◆ To-do list ◆
A – Using the Canadian Writer’s Fest notice, decide whether each statement agrees with the text. Answer yes or no for each, and quote the words from the text that decide it.
(i) The festival is presenting five events between October 18th and 25th.
(ii) Searching for the Source takes place on Thursday, October 20.
(iii) The New Face of Fiction program began 20 years ago.
B – Rewrite the part of the Canadian Writer’s Fest notice that opens with the words containing "The Vancouver Writer’s" and closes with "the attached poster.", putting "Passes" in place of "Tickets".

Canadian Writer’s Fest

The Vancouver Writer’s Fest is presenting 5 events between October 18th – 25th, which may be of interest to the ACAM community. Tickets can be purchased from the Writers Fest links provided and details can be found on the attached poster.

 

10. Searching for the Source – Tuesday, October 18 at 6pm. Featuring Rowan Hisayo Buchanan, Ashley Little, Francesca Melandri. writersfest.bc.ca/2016/events/10-searching-source

Happy people are generally not the focus for novelists. Meet three authors whose characters grapple with abandonment, secret pasts, loneliness, shameful national history and reconciliation. Rowan Hisayo Buchanan’s debut novel is heralded as “cause for celebration.” Ashley Little has followed up Anatomy of a Girl Gang with the story of an 11-year-old’s epic search for his father. And fans of Elena Ferrante will be delighted by Italy’s Francesca Melandri, whose bestselling novel, Eva Sleeps, follows a woman searching for truth about her origins.

 

46. New Face of Fiction – Thursday, October 20 at 6pm. Featuring Gail Anderson-Dargatz, Lynne Kutsukake, Yann Martel. writersfest.bc.ca/2016/events/46-new-face-fiction

Since its inception 20 years ago, the New Face of Fiction program has brought sensational first-time fiction authors to Canadians. This celebratory event will welcome two authors whose debut novels were part of the series—Yann Martel and Gail Anderson-Dargatz—alongside “new face” Lynne Kutsukake. The authors talk about learning their craft, what it means when editors and publishers show that degree of faith in their work and the astounding effect that such a program has had on so many.

◆ Material provided ◆
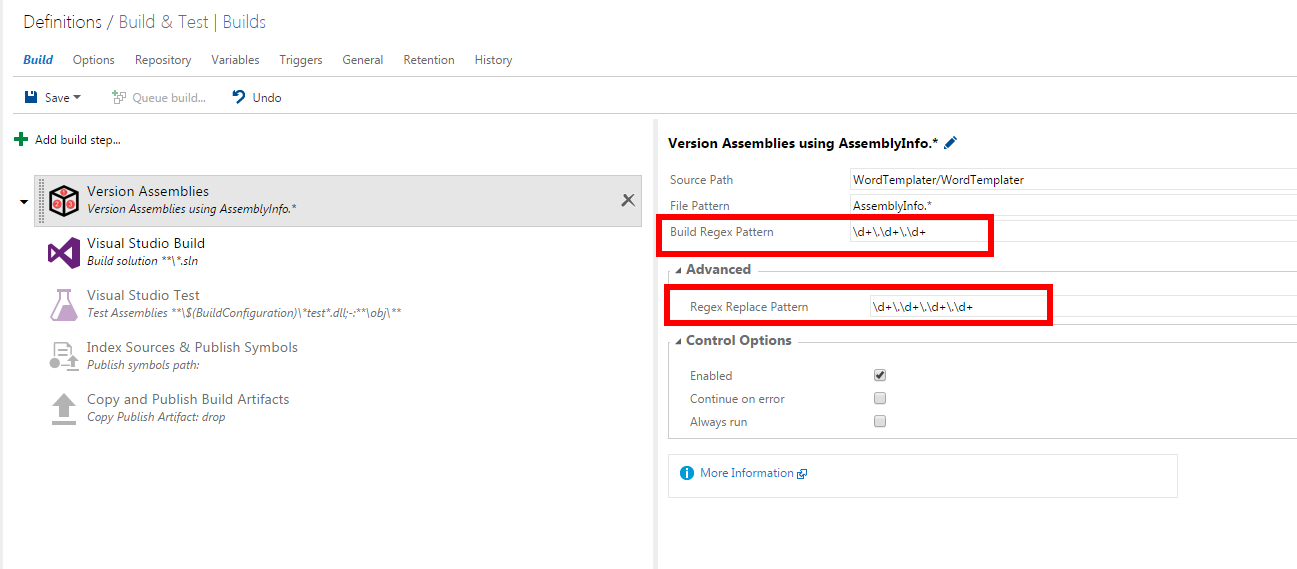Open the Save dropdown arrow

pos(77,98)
---
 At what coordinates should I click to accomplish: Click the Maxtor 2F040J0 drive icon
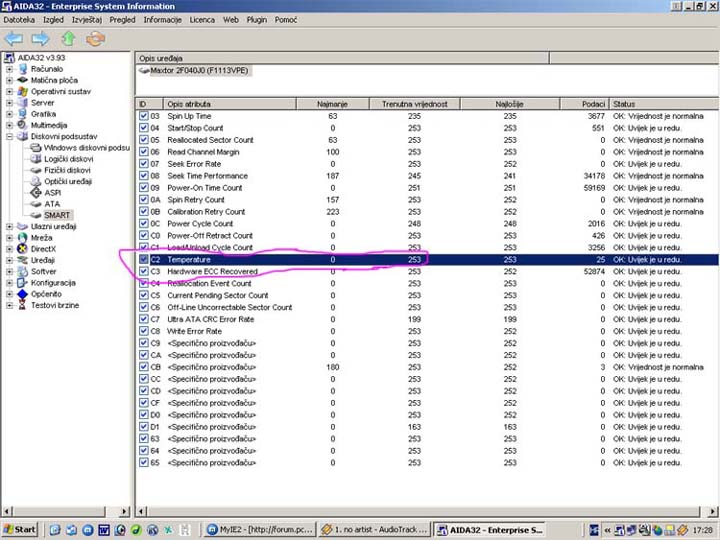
==
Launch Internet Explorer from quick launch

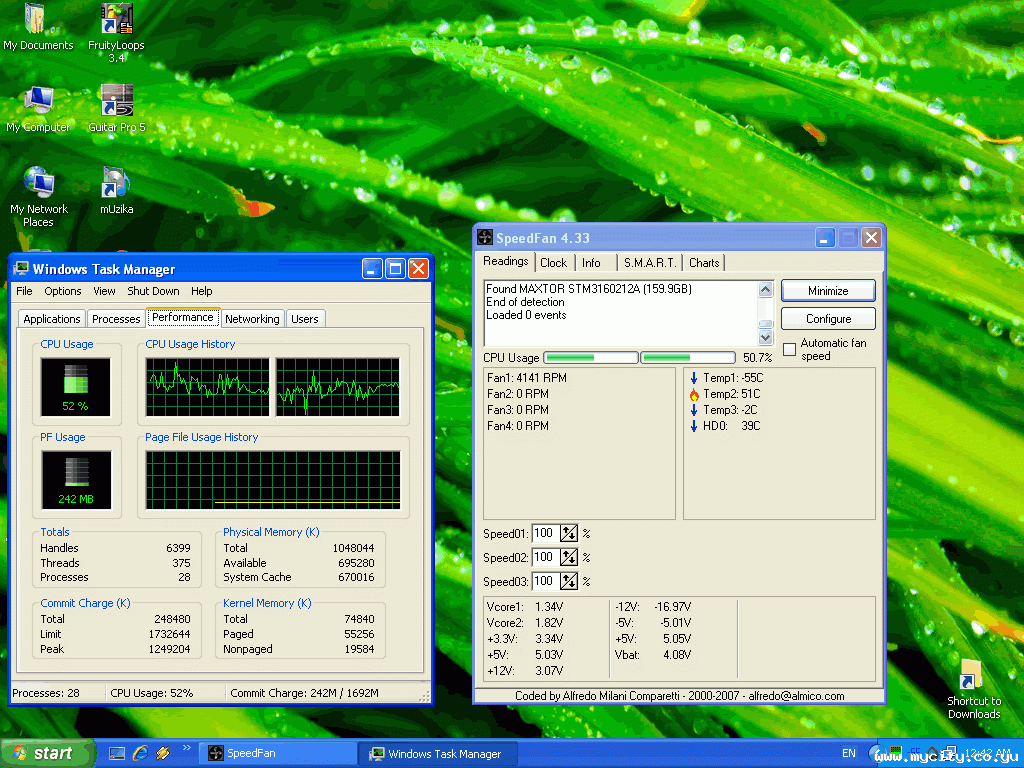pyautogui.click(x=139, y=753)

◆ List of solutions ◆
A –
(i) Yes: "The Vancouver Writer’s Fest is presenting 5 events between October 18th – 25th"
(ii) No: "Searching for the Source – Tuesday, October 18 at 6pm"
(iii) Yes: "Since its inception 20 years ago, the New Face of Fiction program has brought sensational first-time fiction authors to Canadians."

B –
The Vancouver Writer’s Fest is presenting 5 events between October 18th – 25th, which may be of interest to the ACAM community. Passes can be purchased from the Writers Fest links provided and details can be found on the attached poster.